NOUVEAU PRODUIT, VIEILLES RECETTES

« En ce qui me concerne, l’arôme de menthe remplace ma dépendance à la cigarette. J’allumais cinq à six cigarettes par jour et j’ai arrêté grâce à ça », se félicite Léo, 20 ans, étudiant de bachelier (bloc 2) en biologie. Si ce garçon ne pouvait pas être qualifié de gros fumeur, il n’est pas pour autant sauvé, à la lumière des arguments de Didier Cataldo qui considère que les vapoteurs demeurent en réalité des fumeurs puisqu’ils conservent le rituel, les gestes voire les mêmes habitudes que celles du tabagisme et que, par conséquent, ils sont susceptibles de repasser au tabac. Pire : « Des non-fumeurs s’y mettent à cause de la cigarette électronique. Quelques études montrent que sa banalisation peut conduire à une augmentation du nombre de personnes qui fument du vrai tabac. L’appareil, assez sexy et plutôt sympa, reste dangereux car il repose sur les mêmes vieilles recettes de l’industrie du tabac », insiste le pneumologue, en rappelant « qu’un fumeur sur deux va mourir des conséquences de ce comportement ». Sam, étudiant en médecine, témoigne : « Je fumais depuis huit mois mais l’odeur et le goût du tabac me dérangeaient… et ma copine aussi.
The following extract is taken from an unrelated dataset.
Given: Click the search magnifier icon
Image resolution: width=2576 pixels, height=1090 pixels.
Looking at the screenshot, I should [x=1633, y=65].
Les seules fois où je refume du tabac, c’est quand je n’ai plus de batterie dans ma cigarette électronique, ce qui est rare. » Mais il ne perçoit pas de danger : « En un mois et demi, je suis déjà passé de 6 mg de nicotine à 0 mg. Le fait de vapoter est un tic maintenant, plus qu’une addiction. Et le fait que l’on puisse choisir nos propres goûts nous fait détester encore plus l’odeur et le goût du tabac. »

Il reste que les vapoteurs ne sont pas légion dans les couloirs de notre Alma mater à un âge où l’on aime braver les interdits, la “vraie” cigarette est hélas davantage prisée. L’effet de niche pousse alors certains d’entre les étudiants à pomper sur leur petite machine électronique dans des endroits où fumer une clope est formellement interdit. Or la législation – et donc la règle qui doit aussi être appliquée à l’Université – est très claire : en Belgique, les e-cigarettes sont considérées comme un produit similaire au tabac. « À partir du moment où l’on ne sait pas ce que ça donne sur la santé, on a préféré associer les deux », indique Vinciane Charlier, porte-parole adjoint au SPF Santé. Ce qui implique qu’il est interdit de les utiliser dans des lieux publics, d’en faire la publicité en dehors des points de vente, d’en vendre aux moins de 16 ans ou à quiconque via internet. De plus, les substances qu’elles contiennent doivent être enregistrées auprès de l’Agence européenne des produits chimiques. La cigarette électronique n’est donc pas une simple friandise en fumée.